(Beginning of Excerpt to read)

In this webinar, we welcomed Minister Ahmed Hussen, Ryan Eickmeier, and Amanda Munday as we had a further discussion on Canada’s plan for child care and early learning. Minister Hussen opened with some great insights on the foundations of the Canada-wide Child Care plan and some of the advantages it will have for families and the workforce as we exit the pandemic. Both Amanda and Ryan gave their perspectives on the importance and impacts this plan may have.
🎤Our Special Guests:
Ahmed Hussen – Minister of Families, Children and Social Development
The Honourable Ahmed Hussen is the Member of Parliament for York South—Weston. A community advocate and lawyer, he has proudly represented the residents of York South-Weston since 2015. Serving as National President for the Canadian Somali Congress, Ahmed worked with national and regional authorities to advocate on important issues to Canadians of Somali heritage, strengthening civic engagement and integration. His results-driven reputation led to an invitation from the Toronto City Summit Alliance to join the task force for modernizing income security for working adults. As a result of his advocacy work, the Toronto Star recognized Ahmed as one of ten individuals in Toronto to have made substantial contributions to the city. Ahmed has also worked as a Special Assistant for intergovernmental affairs to former Ontario Premier Dalton McGuinty.

(End of Excerpt to read)
(Beginning of Provided data)

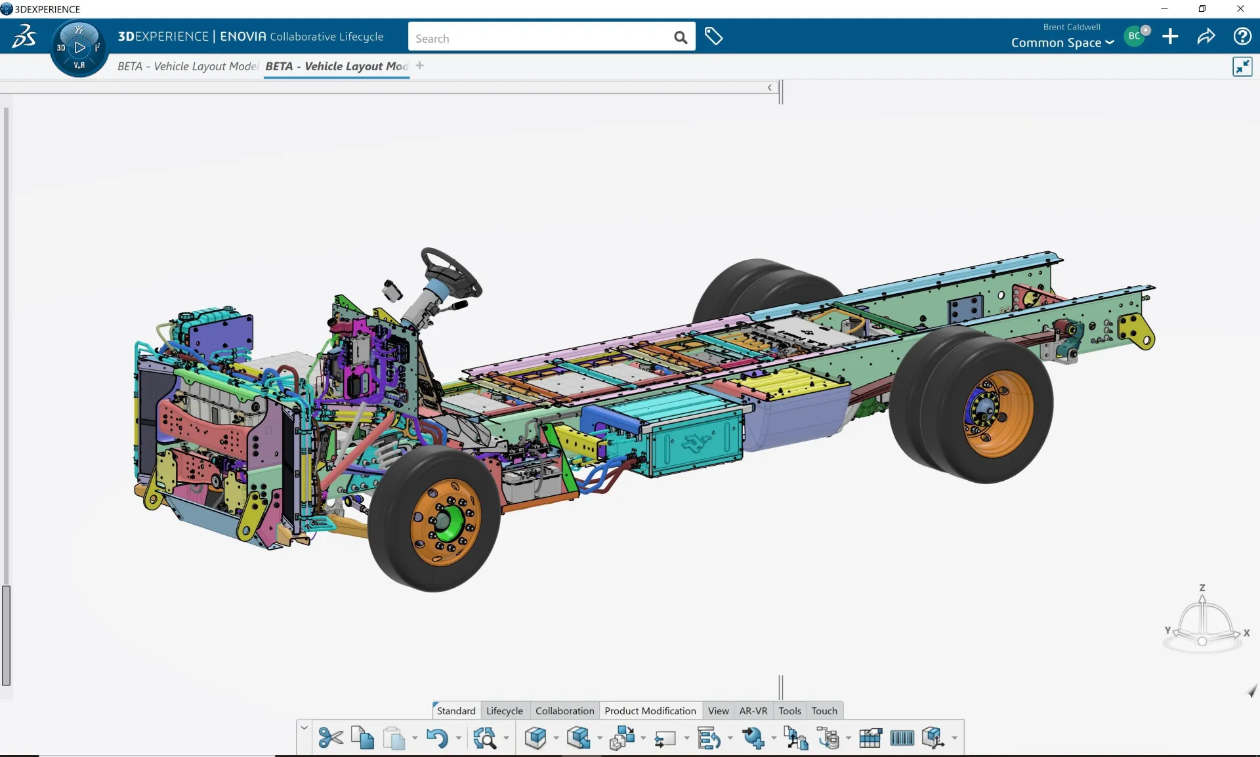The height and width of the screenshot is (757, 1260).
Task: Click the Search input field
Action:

(End of Provided data)

### Task brief
From the webinar summary above, list every person named.

### Response to this task
Ahmed Hussen, Ryan Eickmeier, Amanda Munday, Dalton McGuinty